Though the banter briefly lifted Kalinske’s mood, that comment reminded him of the Joe Montana Football problems. Even if Sega and EA found a way to play nice, there was still that to deal with. These battles with EA, Japan, and Wal-Mart only served to take Sega’s eyes off Nintendo and weren’t worth fighting. Kalinske briefly discussed the situation with Rioux, Toyoda, and Russell. They all agreed that having a close relationship with Electronic Arts, even if it wasn’t profitable, would be an incredible win for Sega. EA made great games, which was exactly what Sega needed at the moment. To make that happen and also save face, Toyoda came up with a strategy that he whispered to the others.

“Okay,” Rioux said. “How about we play Let’s Make a Deal?”

“I don’t like game shows,” Hawkins replied. “The hosts freak me out.”

“Well, despite your strange phobia,” Kalinske said, “here’s what we propose: Sega will grant you permission to make authorized games for the Genesis, and instead of the ten bucks for the cartridges, we’ll only charge you four.”

“And . . . ?”

Kalinske looked into his eyes. This really was a shakedown. In addition to the 60 percent cost reduction, Sega would also allow EA to publish up to sixteen games per year and self-manufacture their cartridges.

Hawkins took this in. “That all sounds well and swell, but you’re forgetting that we can do all of this for free, no?”

“I’m forgetting nothing. I’m sure you realize that if you go through with this, you’re gonna bankrupt both our companies with lawsuits back and forth.”

Hawkins thought this over, warming to the idea. “So that’s your final offer?”
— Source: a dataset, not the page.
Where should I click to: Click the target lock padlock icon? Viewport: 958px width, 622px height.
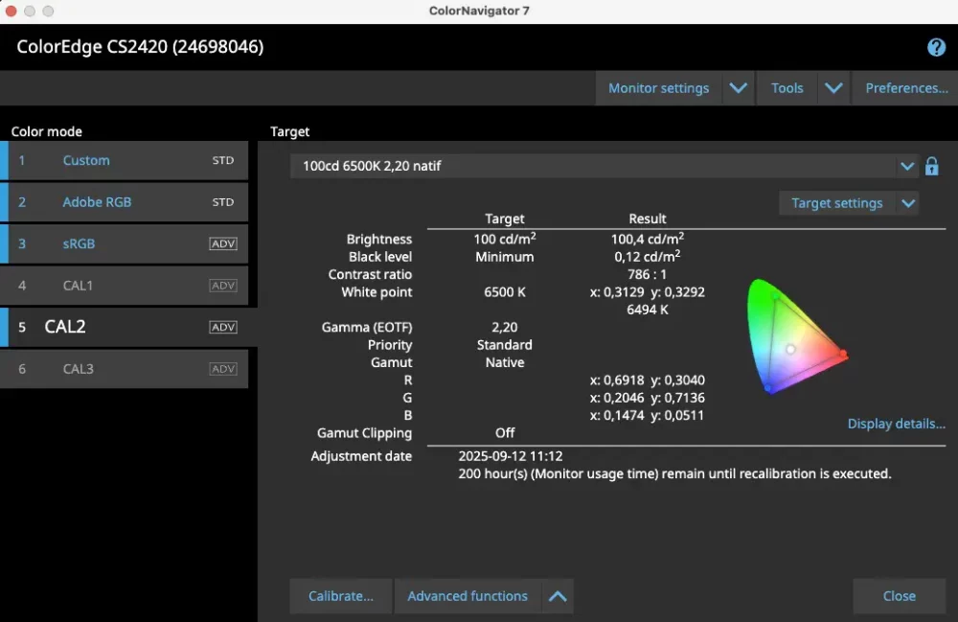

“Actually, there’s something else that we want from you,” Kalinske said. “In exchange for keeping us out of court and saving us both from ever having to have a conversation about razors and razor blades again, I want you to give us Madden.”

“No way!” Hawkins yelped.

“What about for some cash and promotion?”
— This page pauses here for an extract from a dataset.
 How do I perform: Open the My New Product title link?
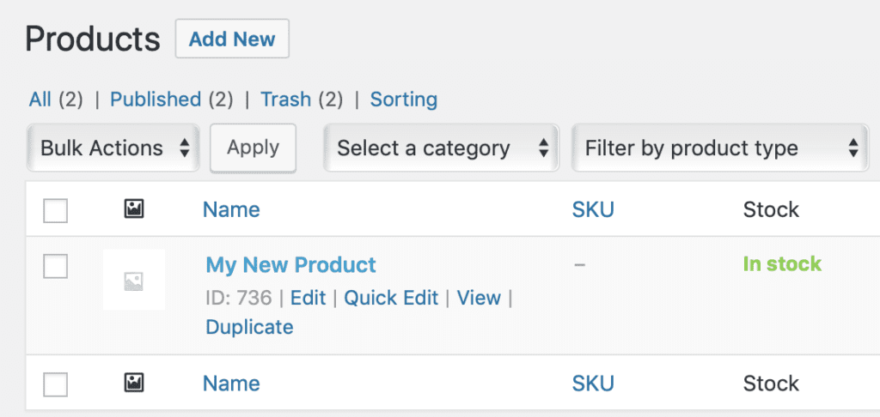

“It’s not about the money,” Hawkins said.

Kalinske understood and respected that. He knew from Mattel that these weren’t stocks, bonds, and commodities that they were selling; these were emotions, experiences, and ideas. “Why don’t you use EA’s Madden engine to make our Montana game? Same gameplay, but switch everything up so that it looks and feels different. If you guys can help us out with this, we’d even be willing to offer EA a nice royalty on Montana sales.”
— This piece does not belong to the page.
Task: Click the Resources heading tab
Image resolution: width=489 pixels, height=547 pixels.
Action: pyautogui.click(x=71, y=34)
Hawkins stroked his chin, playing out scenarios in his always-whirling mind. Essentially, EA would take their own game and tweak it enough so that customers didn’t realize that John Madden Football and Joe Montana Football were actually the same game. Hawkins thought this was a crazy idea. Insane, even. But it was a crazy idea that would leave Kalinske and company holding the bag if people ever figured it out (and, in the meantime, EA had managed to get the Sega royalty offer up to 24 percent of this proposed Madden-turned-Montana game).

Hawkins extended his hand across the desk and Kalinske did the same. It was a perfect moment . . . until Hawkins felt compelled to speak again. “I just want to say, that there really is a way of looking at this where I’m the good guy and you’re the bad guy.” He nodded rabidly, seemingly trying to persuade not only Kalinske but himself. “There’s a way of looking at this where I’m the hero who chops through the bullshit and oppression in order to come out the other end with a spoonful of freedom.”

“Please don’t say another word,” Kalinske said, trying to put an end to the long, arduous day. “Every time you open your mouth it makes me feel like I’ve just made a huge mistake.”